#### WHAT IS BEING ASKED:
Take every line in the entries that includes the word "computer" and copy it.

#### DATA TO EXAMINE:

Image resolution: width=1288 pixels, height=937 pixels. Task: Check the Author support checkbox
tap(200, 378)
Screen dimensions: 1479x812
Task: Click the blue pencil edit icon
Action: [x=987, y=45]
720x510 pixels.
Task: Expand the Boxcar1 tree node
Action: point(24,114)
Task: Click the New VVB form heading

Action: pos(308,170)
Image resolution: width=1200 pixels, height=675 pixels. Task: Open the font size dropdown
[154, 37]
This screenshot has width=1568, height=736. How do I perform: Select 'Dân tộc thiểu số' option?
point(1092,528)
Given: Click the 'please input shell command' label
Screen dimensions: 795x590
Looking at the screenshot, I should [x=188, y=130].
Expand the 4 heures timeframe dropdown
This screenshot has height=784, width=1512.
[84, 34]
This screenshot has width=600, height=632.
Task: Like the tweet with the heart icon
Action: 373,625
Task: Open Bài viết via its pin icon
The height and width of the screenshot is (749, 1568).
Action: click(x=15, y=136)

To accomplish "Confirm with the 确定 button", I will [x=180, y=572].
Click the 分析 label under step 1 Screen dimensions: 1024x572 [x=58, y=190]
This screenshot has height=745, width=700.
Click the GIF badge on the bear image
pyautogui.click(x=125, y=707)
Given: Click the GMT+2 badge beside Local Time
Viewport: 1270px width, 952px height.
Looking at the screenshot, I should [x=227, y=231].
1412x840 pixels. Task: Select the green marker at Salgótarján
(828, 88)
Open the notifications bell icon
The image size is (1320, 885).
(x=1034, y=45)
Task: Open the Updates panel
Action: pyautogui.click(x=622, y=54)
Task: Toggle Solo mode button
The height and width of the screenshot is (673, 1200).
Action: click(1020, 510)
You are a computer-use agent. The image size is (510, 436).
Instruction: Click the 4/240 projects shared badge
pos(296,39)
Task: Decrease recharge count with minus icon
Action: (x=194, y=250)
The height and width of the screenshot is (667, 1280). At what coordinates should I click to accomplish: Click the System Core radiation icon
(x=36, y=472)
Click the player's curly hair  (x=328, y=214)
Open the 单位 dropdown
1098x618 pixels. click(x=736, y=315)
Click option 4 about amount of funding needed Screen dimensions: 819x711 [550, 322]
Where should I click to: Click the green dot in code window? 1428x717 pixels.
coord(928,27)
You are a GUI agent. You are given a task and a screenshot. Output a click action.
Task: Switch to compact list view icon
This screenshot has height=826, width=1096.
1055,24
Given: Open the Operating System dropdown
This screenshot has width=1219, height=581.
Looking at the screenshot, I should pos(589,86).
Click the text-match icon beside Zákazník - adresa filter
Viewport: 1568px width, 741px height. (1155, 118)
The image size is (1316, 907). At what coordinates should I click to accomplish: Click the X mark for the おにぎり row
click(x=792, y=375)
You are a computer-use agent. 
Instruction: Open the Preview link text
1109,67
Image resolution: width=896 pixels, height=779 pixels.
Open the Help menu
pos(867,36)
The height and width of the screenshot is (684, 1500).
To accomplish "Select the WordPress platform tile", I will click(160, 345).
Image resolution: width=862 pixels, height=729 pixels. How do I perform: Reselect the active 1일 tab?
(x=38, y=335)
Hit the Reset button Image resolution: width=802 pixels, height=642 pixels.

#### SOLUTION FOR THIS PROBLEM:
You are a computer-use agent. The image size is (510, 436).
You are a computer-use agent. 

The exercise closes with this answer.